Logo Polskiego Radia
IAR
Petar Petrovic 09.10.2013

ONZ alarmuje: liczba syryjskich uchodźców może się podwoić

Teraz jest ich niemal 2,5 miliona, a do końca przyszłego roku ma być dwa razy więcej - takie dane podaje ONZ.

Według Narodów Zjednoczonych, jeśli wojna w Syrii nie zostanie zakończona, to na przełomie 2014 i 2015 roku liczba uchodźców może przekroczyć 5 milionów ludzi. Informacje z ONZ są tym bardziej alarmujące, że już teraz sąsiadujące z Syrią kraje nie mogą poradzić sobie z napływem kolejnych osób, które uciekają przed wojną domową.
Szamija uciekła z Syrii zaledwie w lipcu. Przyjechała do Libanu z czwórką dzieci.  -Brakuje nam tu wszystkiego. Nie mamy dachu nad głową, dzieci są chore i cały czas chodzę z nimi do lekarza - mówi Syryjka. Podobnych przypadków w Libanie są tysiące. Wielu uciekinierów to ludzie chorzy fizycznie albo cierpiący po tym, co przeszli w Syrii. - Każdego dnia widzimy nowe twarze. Myślę, że w ciągu pół roku liczba naszych pacjentów się podwoiła - mówi Rabih Kbar, lekarz pracujący w prowizorycznej klinice założonej w libańskiej dolinie Bekaa przez Lekarzy Bez Granic.

WOJNA W SYRII - serwis specjalny>>>
To właśnie do Libanu uciekło najwięcej Syryjczyków. Ich liczbę w tym kraju ONZ szacuje na 784 tysiące osób. - Każdego dnia zgłasza się do nas 11-15 tysięcy. Ale pieniędzy mamy tylko na jedną czwartą potrzeb, dlatego codziennie musimy dokonywać tragicznych wyborów - mówi Ninette Kelley, zajmująca się uchodźcami w Libanie z ramienia ONZ.
Władze wszystkich sąsiadujących z Syrią krajów, w tym przede wszystkim Libanu, wielokrotnie już apelowały do społeczności międzynarodowej o pomoc finansową. Prócz Libanu, Syryjczycy uciekają także do Jordanii, Turcji, Iraku i Egiptu, ale część decyduje się na dłuższą i znacznie trudniejszą podróż do Europy.
O syryjskich uchodźcach mają w środę rozmawiać m.in. deputowani w Parlamencie Europejskim.

Od kilku dni w Syrii pracują inspektorzy wysłani przez Organizację do spraw Zakazu Broni Chemicznej.
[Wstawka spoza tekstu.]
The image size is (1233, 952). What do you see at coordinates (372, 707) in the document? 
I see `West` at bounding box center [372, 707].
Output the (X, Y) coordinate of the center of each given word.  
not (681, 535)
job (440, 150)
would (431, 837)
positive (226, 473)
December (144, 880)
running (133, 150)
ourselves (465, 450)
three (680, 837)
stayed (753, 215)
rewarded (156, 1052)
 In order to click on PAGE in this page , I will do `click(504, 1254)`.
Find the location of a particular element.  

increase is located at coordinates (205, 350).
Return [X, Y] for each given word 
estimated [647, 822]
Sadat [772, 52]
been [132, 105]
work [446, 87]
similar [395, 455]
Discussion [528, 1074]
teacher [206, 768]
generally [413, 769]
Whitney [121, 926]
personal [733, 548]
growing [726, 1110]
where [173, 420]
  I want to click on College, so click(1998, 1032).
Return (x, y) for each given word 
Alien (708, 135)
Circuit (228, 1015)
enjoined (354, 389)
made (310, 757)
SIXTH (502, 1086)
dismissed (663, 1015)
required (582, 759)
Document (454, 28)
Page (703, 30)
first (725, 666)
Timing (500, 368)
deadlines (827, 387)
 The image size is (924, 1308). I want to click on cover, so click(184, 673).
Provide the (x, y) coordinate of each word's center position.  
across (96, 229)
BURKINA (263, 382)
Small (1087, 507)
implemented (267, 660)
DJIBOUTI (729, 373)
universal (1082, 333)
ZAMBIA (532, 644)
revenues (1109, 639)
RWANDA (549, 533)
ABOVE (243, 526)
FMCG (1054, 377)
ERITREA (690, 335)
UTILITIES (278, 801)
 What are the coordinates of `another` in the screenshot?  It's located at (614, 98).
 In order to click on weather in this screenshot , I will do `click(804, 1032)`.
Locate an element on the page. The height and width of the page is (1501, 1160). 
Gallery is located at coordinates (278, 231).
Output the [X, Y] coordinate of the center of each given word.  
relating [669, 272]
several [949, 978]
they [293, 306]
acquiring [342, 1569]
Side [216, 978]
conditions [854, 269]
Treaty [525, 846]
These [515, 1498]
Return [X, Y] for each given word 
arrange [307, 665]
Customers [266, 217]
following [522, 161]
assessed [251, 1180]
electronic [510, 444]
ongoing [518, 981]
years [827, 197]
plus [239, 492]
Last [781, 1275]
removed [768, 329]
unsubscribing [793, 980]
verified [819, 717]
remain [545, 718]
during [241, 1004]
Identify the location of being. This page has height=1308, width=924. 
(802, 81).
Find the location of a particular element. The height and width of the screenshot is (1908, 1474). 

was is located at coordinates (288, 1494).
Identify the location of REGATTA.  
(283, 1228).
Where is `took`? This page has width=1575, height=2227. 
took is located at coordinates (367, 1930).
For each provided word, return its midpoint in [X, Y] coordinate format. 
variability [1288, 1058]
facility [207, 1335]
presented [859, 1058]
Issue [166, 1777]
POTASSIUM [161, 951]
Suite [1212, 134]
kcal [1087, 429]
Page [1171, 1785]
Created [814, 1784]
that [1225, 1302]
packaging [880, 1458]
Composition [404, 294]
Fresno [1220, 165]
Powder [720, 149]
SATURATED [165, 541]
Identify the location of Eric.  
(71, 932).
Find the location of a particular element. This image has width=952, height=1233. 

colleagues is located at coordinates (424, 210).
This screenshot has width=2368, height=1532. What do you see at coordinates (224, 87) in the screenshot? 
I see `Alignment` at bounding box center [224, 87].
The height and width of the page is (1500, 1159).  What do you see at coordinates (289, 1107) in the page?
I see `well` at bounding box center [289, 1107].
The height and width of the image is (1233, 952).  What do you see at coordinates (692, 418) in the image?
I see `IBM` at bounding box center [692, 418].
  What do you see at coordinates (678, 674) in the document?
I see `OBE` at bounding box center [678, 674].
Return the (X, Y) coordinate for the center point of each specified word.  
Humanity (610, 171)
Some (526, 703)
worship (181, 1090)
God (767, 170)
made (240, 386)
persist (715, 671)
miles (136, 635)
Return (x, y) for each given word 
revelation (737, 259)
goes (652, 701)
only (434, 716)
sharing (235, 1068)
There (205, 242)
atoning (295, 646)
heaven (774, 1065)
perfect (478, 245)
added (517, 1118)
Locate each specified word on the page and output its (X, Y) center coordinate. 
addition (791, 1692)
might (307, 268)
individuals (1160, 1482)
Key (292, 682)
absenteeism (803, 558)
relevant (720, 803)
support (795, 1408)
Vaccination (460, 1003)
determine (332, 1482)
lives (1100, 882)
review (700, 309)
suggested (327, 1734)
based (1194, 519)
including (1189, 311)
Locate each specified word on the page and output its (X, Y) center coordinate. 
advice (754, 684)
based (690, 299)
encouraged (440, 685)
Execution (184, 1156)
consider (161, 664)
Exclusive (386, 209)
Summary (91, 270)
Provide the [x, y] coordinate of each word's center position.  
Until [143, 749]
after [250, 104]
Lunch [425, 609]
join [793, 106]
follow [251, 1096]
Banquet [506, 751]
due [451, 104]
Eksperci poinformowali już o zniszczeniu pierwszej partii trujących gazów. Organizacja, która ma siedzibę w Hadze potwierdziła też, że lada dzień do Syrii przyjadą kolejni inspektorzy. Sekretarz generalny ONZ ujawnił, jak ma wyglądać nowa misja Narodów Zjednoczonych w Syrii - Wspólna misja ONZ i haskiej Organizacji ma liczyć 100 osób. Tylko w niewielkim stopniu będzie obecna w Syrii.
Inspektorzy ONZ potwierdzili wcześniej, że 21 sierpnia na przedmieściach Damaszku doszło do ataku z użyciem sarinu. Amerykanie twierdzą, że w ataku zginęło niemal półtora tysiąca osób i oskarżają reżim Baszara al-Asada o dokonanie zbrodni. To właśnie to zdarzenie miało się stać podstawą do międzynarodowej interwencji w Syrii. Do ataku na Damaszek jednak nie doszło. ONZ ocenia, że wojna domowa w Syrii kosztowała życie 110 tysięcy osób.